▶ _Prompt_:
Your task is to tally the lines of the listing containing the word "with" and report the figure alone.

= = = =

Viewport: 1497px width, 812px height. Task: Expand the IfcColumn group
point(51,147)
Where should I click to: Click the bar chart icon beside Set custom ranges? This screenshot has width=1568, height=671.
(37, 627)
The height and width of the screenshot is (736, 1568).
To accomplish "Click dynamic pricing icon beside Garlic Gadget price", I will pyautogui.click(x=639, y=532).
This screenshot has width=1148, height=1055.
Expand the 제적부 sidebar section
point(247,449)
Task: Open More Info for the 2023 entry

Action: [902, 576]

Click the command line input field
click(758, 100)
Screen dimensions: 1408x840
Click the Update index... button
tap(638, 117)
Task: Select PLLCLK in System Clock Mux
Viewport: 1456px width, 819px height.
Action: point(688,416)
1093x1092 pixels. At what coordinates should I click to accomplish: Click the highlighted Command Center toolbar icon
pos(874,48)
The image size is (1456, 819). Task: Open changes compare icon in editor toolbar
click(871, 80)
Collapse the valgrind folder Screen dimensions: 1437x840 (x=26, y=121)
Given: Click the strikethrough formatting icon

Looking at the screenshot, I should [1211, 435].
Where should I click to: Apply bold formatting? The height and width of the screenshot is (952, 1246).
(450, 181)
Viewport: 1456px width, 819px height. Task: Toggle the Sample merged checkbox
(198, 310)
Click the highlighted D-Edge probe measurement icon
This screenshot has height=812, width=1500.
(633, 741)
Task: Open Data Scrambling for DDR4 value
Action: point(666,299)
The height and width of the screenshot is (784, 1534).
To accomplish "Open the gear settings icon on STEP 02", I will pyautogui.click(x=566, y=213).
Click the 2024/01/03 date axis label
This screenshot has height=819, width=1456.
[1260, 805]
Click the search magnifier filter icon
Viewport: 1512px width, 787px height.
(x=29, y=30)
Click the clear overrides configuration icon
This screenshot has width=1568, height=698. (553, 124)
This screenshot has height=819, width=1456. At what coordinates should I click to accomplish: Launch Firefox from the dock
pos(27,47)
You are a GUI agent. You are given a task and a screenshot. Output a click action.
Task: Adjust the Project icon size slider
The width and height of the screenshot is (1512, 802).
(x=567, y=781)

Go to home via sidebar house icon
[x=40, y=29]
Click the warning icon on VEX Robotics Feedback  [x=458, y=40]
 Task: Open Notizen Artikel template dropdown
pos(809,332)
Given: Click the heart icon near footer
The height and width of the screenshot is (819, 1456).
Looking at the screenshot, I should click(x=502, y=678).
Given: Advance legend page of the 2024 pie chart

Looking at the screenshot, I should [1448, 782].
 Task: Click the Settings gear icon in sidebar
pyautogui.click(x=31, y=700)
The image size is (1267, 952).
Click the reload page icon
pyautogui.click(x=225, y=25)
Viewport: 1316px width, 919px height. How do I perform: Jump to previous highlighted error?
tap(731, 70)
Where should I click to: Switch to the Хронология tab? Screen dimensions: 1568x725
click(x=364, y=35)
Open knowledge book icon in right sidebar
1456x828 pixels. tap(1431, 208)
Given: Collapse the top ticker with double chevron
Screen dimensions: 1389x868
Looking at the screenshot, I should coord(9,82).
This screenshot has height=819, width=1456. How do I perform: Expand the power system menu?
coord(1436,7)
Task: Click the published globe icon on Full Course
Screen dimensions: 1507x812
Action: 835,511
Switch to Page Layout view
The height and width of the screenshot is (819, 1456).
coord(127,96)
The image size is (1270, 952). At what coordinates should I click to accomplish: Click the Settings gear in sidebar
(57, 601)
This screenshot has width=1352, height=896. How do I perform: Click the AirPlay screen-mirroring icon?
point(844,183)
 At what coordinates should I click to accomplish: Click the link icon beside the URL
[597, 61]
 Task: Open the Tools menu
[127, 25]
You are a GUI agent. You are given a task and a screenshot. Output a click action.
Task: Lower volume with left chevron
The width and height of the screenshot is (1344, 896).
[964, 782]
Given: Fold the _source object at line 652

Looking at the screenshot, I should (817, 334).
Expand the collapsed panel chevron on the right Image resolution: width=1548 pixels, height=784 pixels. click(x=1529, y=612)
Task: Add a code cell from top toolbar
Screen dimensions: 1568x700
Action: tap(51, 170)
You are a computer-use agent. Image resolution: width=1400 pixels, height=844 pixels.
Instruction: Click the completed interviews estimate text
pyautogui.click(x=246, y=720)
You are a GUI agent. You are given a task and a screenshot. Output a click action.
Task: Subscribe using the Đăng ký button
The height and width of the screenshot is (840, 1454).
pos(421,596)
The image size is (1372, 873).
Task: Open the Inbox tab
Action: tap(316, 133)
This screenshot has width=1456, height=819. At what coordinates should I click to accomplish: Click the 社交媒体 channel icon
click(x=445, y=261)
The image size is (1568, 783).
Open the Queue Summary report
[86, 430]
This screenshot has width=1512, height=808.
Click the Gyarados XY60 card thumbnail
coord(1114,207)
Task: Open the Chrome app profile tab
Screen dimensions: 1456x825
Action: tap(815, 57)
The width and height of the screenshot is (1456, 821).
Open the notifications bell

= = = =

▶ _Answer to this exercise_:
2